═══ Texte source ═══

Mehdi Michbal

Mondial-2022 (2è journée/Groupe F) : Le Maroc s'impose face à la Belgique 2-0

Mondial. Nous n’avons encore rien fait !

Le 28 novembre 2022 à 14h09

Modifié 28 novembre 2022 à 14h49

La victoire contre la Belgique a pulvérisé un plafond mental et culturel, donnant désormais la priorité au résultat bien plus qu’au show. Un autre cap psychologique, tout aussi important, reste à franchir : éviter de trop s’emballer, garder notre concentration et aller encore plus haut, toujours plus haut.

En battant la Belgique, avec l’art et la manière, Walid Regragui et ses joueurs nous ont permis d’opérer un saut culturel. Ce qui a fait sortir des milliers de Marocains dimanche 27 novembre dans les rues de Casablanca, Laayoune, Tanger, Paris... c’est la victoire, les trois points arrachés contre la deuxième meilleure équipe du monde du classement FIFA. Des points qui nous font basculer, avec quatre points au compteur, à la tête du groupe, avec un avantage dans le goal average pour les coéquipiers de Luka Modric.

Sur six points possibles, le Maroc en a pris quatre. Comment ? La prestation était-elle belle ? Tout le monde s’en fiche aujourd’hui. Et c’est cela la grande victoire qui mérite d’être célébrée, au-delà de l’euphorie de l’après-match contre les Diables rouges. Walid Regragui a apporté à cette équipe du Maroc la culture de la gagne. Beaucoup l’ont critiqué au sortir de la première rencontre pour son jeu dit "conservateur", "manquant de courage", qui "ne nous ressemble pas"... Les mêmes ont vibré dimanche 27 novembre quand ce même style de jeu, foncièrement tactique, a porté ses fruits, offrant désormais de fortes chances aux Lions de l’Atlas de passer au deuxième tour de la compétition.

═══ Données fournies ═══

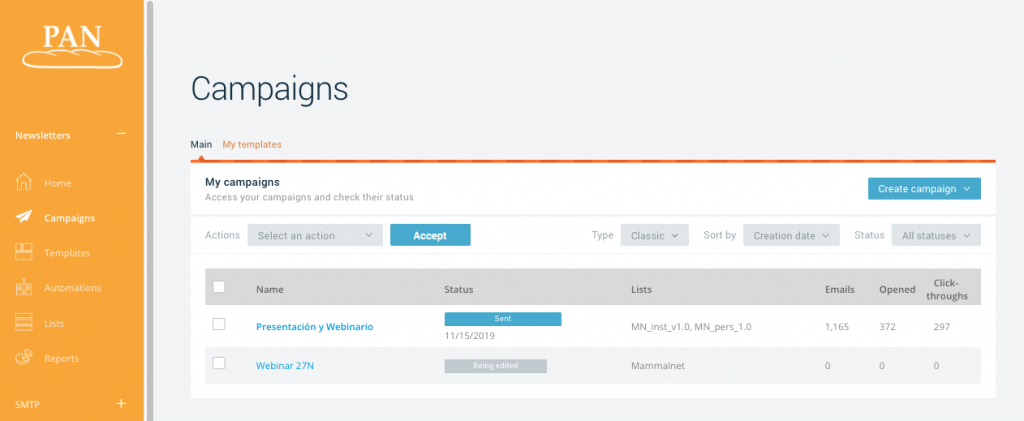Viewport: 1024px width, 421px height.
Task: Check the Presentación y Webinario row checkbox
Action: tap(219, 325)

═══

**Travail demandé**
a - Résumez l'article en deux phrases.
b - Recopiez tout le passage de l'article allant de "Modifié 28 novembre" jusqu'à "toujours plus haut.".
c - Selon l'article, combien de points le Maroc a-t-il pris sur six possibles ?

**Corrigé**
a - La victoire du Maroc contre la Belgique, deuxième meilleure équipe du classement FIFA, a permis un saut culturel en donnant la priorité au résultat plutôt qu'au spectacle. Avec quatre points sur six possibles, le Maroc se retrouve en tête du groupe, et le style de jeu tactique de Walid Regragui, critiqué après la première rencontre, offre désormais de fortes chances de passer au deuxième tour.

b -
Modifié 28 novembre 2022 à 14h49

La victoire contre la Belgique a pulvérisé un plafond mental et culturel, donnant désormais la priorité au résultat bien plus qu’au show. Un autre cap psychologique, tout aussi important, reste à franchir : éviter de trop s’emballer, garder notre concentration et aller encore plus haut, toujours plus haut.

c - Quatre points.